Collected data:

========================================================================

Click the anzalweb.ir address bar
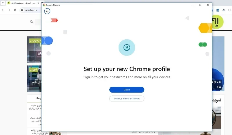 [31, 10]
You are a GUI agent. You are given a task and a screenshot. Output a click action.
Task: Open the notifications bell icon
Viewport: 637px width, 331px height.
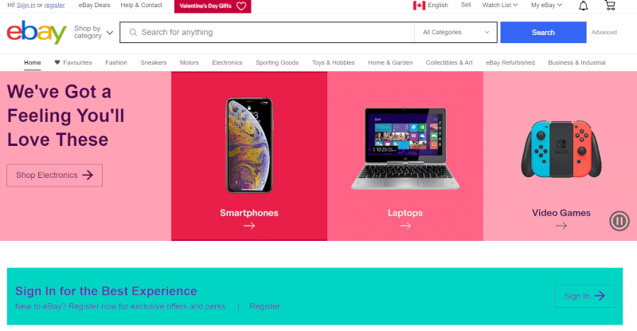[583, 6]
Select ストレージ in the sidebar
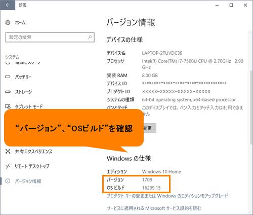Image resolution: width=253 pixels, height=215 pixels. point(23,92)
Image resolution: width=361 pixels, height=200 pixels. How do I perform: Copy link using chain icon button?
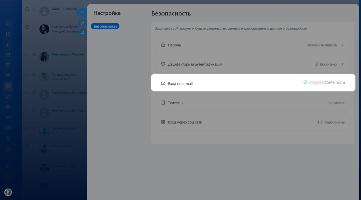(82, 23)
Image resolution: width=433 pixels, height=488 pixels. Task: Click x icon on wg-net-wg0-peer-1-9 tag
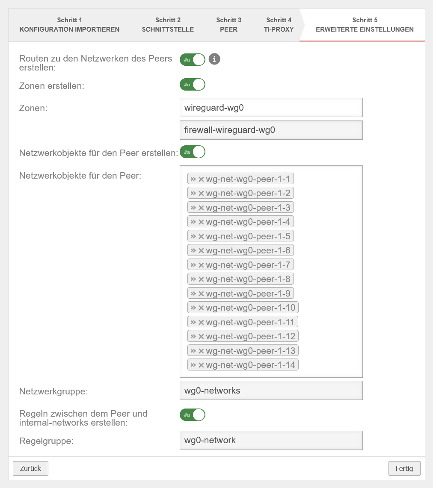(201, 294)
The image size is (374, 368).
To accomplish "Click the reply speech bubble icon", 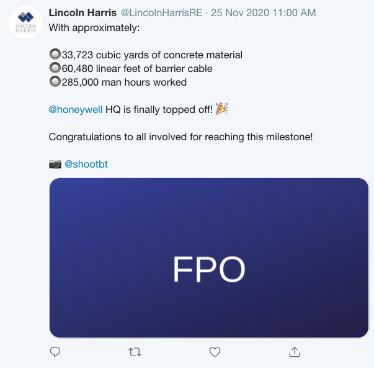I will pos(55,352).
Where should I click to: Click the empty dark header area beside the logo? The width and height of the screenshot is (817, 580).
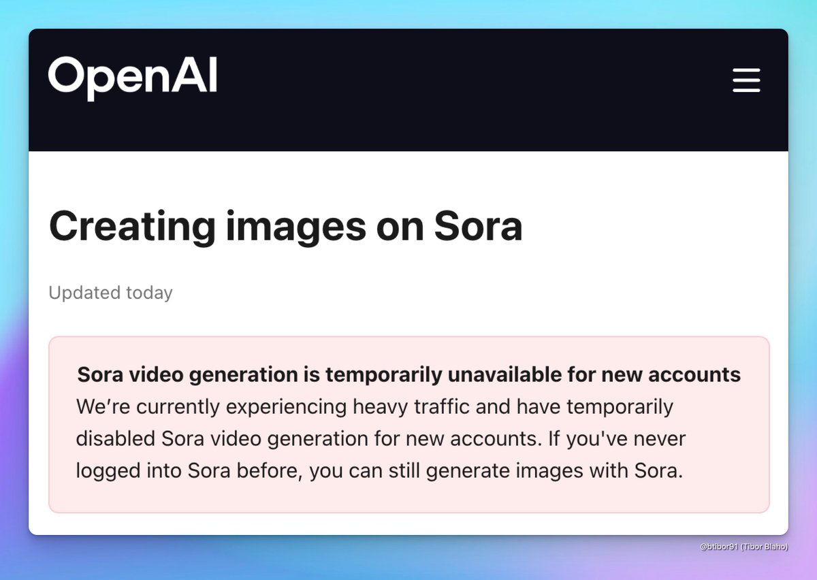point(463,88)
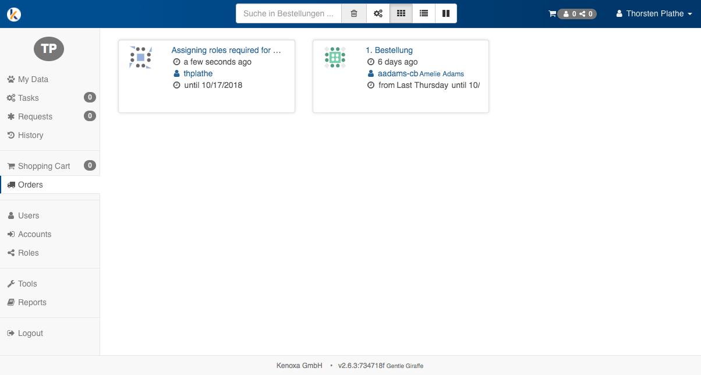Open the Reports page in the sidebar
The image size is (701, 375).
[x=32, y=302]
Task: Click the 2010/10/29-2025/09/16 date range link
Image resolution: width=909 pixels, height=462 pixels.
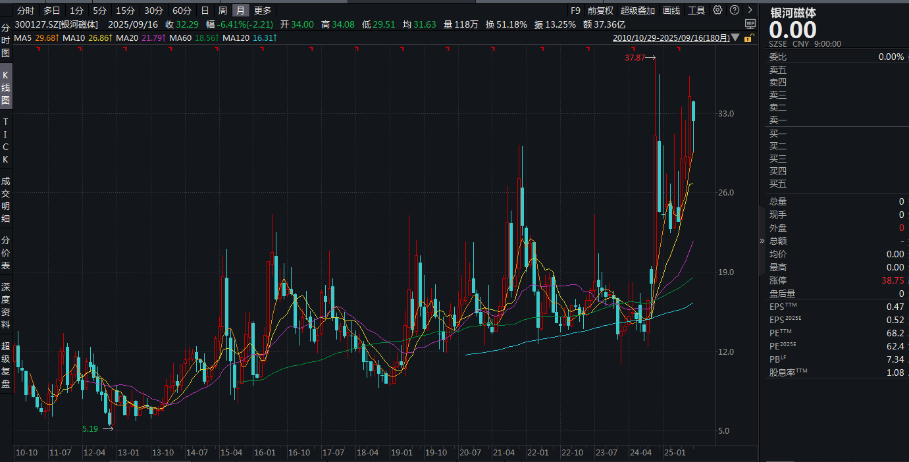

========================================================================

Task statement
Exact lines, nothing more: output the one with "Task: Click the" and every later line through the end of the data, skipping pictures.

Task result
Task: Click the 2010/10/29-2025/09/16 date range link
Image resolution: width=909 pixels, height=462 pixels.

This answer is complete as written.